Once single crystals of each beta blocker·NA/INA salt were grown and phase-pure salts were obtained from LAG, the likelihood of cocrystallization via slow evaporation and seeding was assessed. For both procedures, 50 mg of beta blocker together with 1 equivalence of NA or INA were dissolved in the solvent used in the successful LAG experiments. For the seeding experiments, a spatula tip of the phase pure crystalline material obtained from LAG was added to the solution and then the solvent was allowed to evaporate. Solid material or oils were obtained, and the solids were analyzed via PXRD. These results are summarized in Table S5, ESI.†

Effect of liquid additive in milling experiments

Beta blocker·NA/INA salts were obtained via LAG with a specific solvent, as shown in Table 1. Thereafter, neat milling and LAG with a series of alternative solvents were tested under the same conditions.
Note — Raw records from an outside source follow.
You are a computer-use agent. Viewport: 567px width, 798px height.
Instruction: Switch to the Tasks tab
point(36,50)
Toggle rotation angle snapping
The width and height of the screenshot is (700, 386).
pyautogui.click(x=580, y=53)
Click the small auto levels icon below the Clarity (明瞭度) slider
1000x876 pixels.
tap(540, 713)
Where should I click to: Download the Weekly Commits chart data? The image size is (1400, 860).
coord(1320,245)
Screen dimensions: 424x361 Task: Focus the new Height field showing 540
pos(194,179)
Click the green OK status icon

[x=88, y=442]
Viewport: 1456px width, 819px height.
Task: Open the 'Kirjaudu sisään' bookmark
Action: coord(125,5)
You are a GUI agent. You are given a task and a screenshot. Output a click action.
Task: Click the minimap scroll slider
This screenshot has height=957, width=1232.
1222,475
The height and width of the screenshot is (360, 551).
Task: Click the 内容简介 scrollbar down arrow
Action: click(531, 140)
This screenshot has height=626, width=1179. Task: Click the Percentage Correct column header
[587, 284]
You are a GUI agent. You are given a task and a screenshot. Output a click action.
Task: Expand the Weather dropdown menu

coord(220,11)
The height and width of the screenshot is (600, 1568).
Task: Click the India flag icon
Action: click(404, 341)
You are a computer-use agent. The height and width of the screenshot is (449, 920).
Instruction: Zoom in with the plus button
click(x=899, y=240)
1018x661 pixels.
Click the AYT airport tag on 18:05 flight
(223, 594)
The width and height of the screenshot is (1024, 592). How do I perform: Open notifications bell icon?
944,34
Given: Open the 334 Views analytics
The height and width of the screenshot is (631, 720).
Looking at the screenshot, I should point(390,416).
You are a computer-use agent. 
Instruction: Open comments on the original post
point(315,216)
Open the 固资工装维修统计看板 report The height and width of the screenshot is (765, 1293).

In total, 14 LAG experiments (methanol (MeOH), ethanol (EtOH), isopropanol (IPA), ethyl acetate (EtOAc), acetonitrile (MeCN), acetone, tetrahydrofuran (THF), dichloromethane (DCM), chloroform, N,N-dimethylformamide (DMF), water, diethyl ether (Et₂O), toluene, and hexanes) and a neat milling experiment were performed for each beta blocker salt. The resultant material was analyzed via PXRD.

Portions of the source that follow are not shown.